> THINGS TO DO:
**a.** From the Gordon Gekko excerpt, list every character other than Gekko whom the text says Michael Douglas played.
**b.** Translate this sentence from the Gordon Gekko excerpt into Spanish: "Gordon Gekko was born in Long Island into a middle-class family."
**c.** Set down the Gordon Gekko excerpt word for word, covering everything from "He was portrayed" down to "in the country.".

Gordon Gekko is the main antagonist of the 1987 film Wall Street and the main deuteragonist of its 2010 sequel Wall Street: Money Never Sleeps.

He is shown as one of the United States' most talented businessmen, and is most famous for his speech, "Greed is Good".

He was portrayed by Michael Douglas, who also played William Foster in Falling Down, Steven R Hardin in The Star Chamber, Detective Nick Curran in Basic Instinct, Steven Taylor in A Perfect Murder and Yellowjacket in What If...?.

History[]

Early life[]

Gordon Gekko was born in Long Island into a middle-class family. He began working in real estate as an adult, and began building his fortune by selling an apartment complex for $800,000. He branched out into stock and bond trading, and eventually specialized in corporate takeovers of underperforming businesses, which he would restructure and sell for large profits. He worked his way up to become one of the most powerful, influential businessmen in the country.

> SUPPLIED DATA:
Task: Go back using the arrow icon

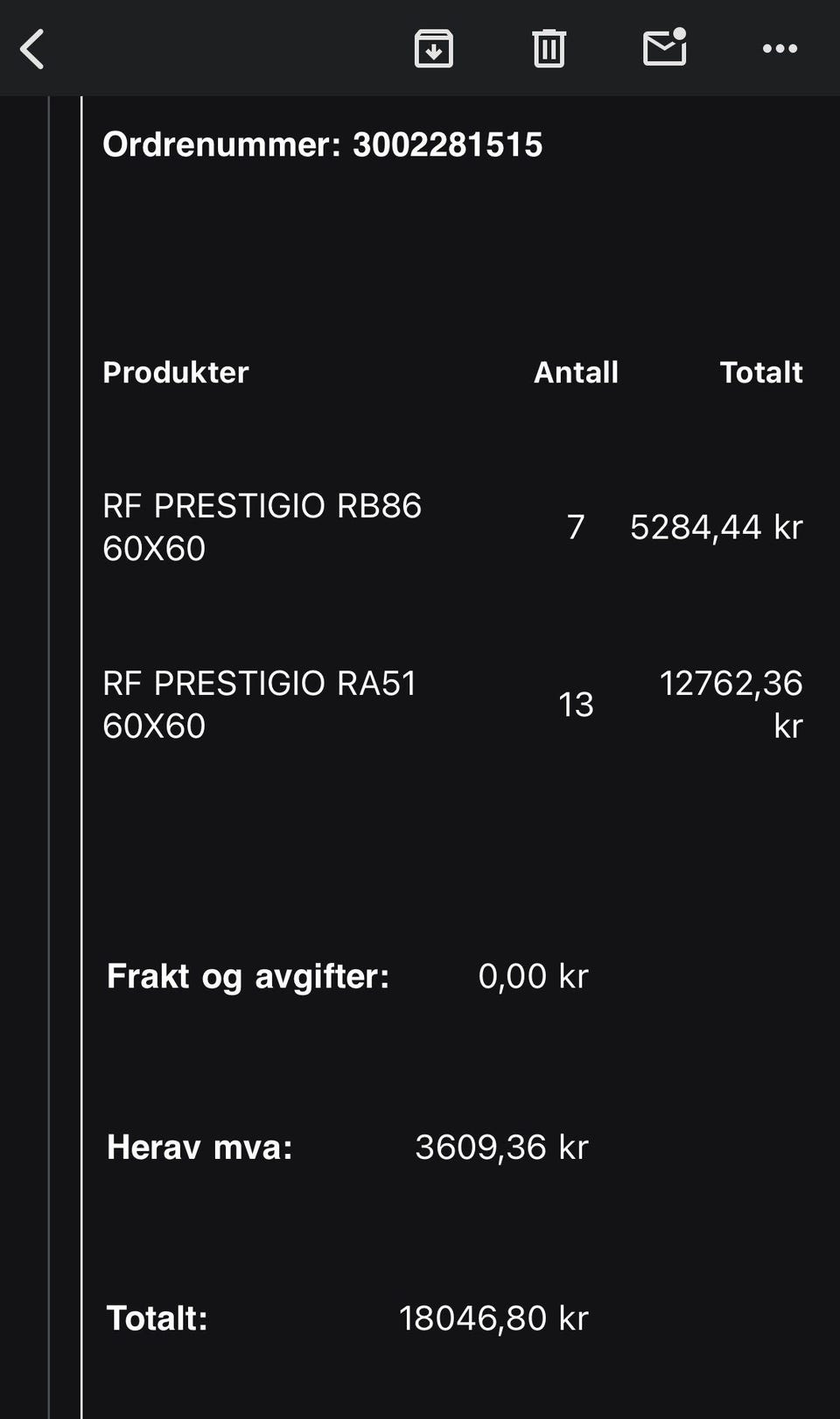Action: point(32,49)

---

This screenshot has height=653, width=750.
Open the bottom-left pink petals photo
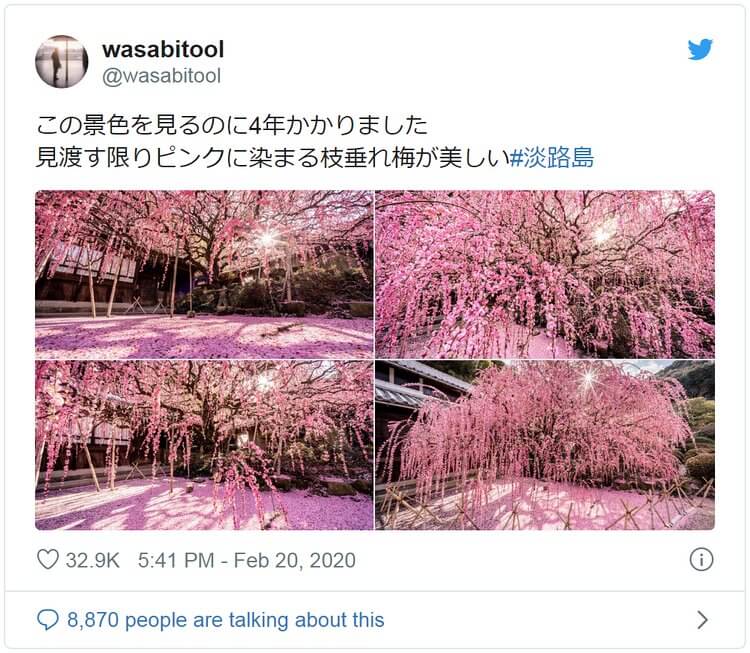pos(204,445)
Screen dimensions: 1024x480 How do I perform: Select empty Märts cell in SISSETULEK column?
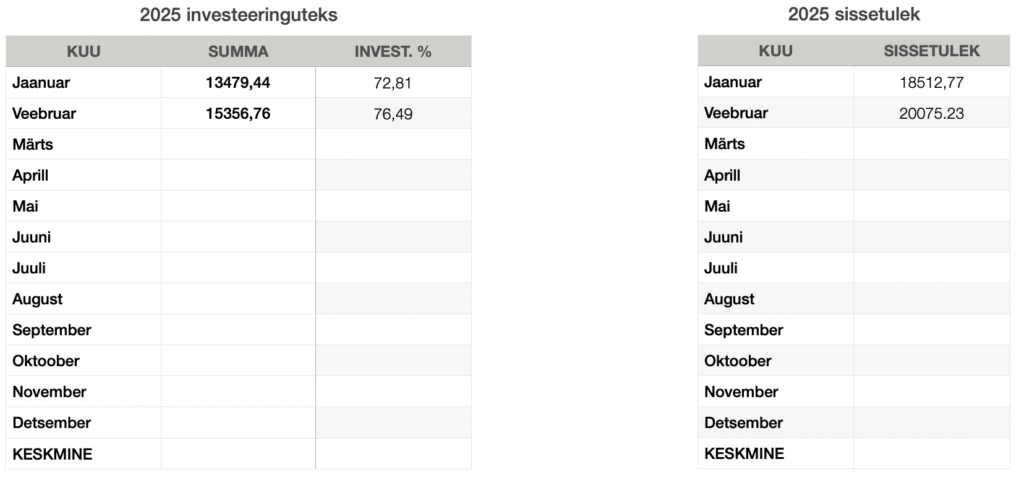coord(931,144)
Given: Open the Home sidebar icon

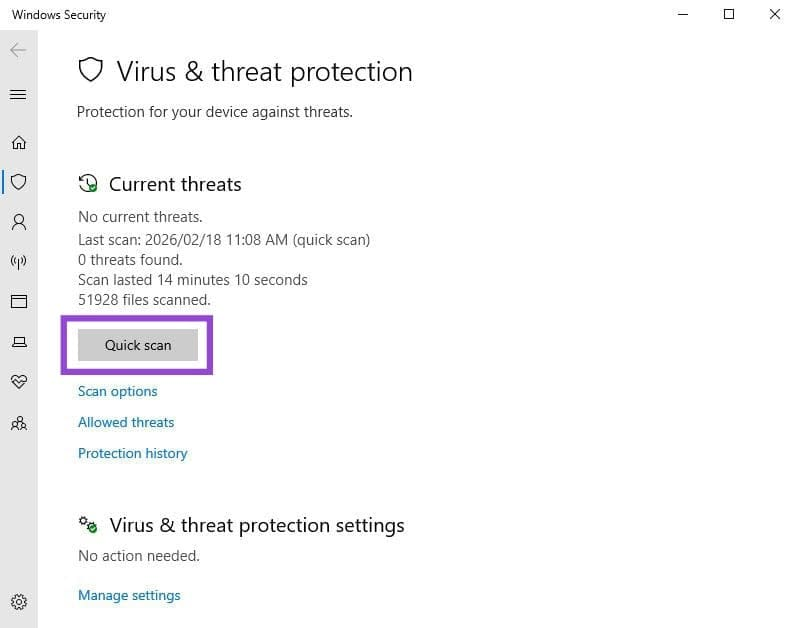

> SET OF ANSWERS:
**a.**
William Foster
Steven R Hardin
Detective Nick Curran
Steven Taylor
Yellowjacket

**b.** Gordon Gekko nació en Long Island en el seno de una familia de clase media.

**c.**
He was portrayed by Michael Douglas, who also played William Foster in Falling Down, Steven R Hardin in The Star Chamber, Detective Nick Curran in Basic Instinct, Steven Taylor in A Perfect Murder and Yellowjacket in What If...?.

History[]

Early life[]

Gordon Gekko was born in Long Island into a middle-class family. He began working in real estate as an adult, and began building his fortune by selling an apartment complex for $800,000. He branched out into stock and bond trading, and eventually specialized in corporate takeovers of underperforming businesses, which he would restructure and sell for large profits. He worked his way up to become one of the most powerful, influential businessmen in the country.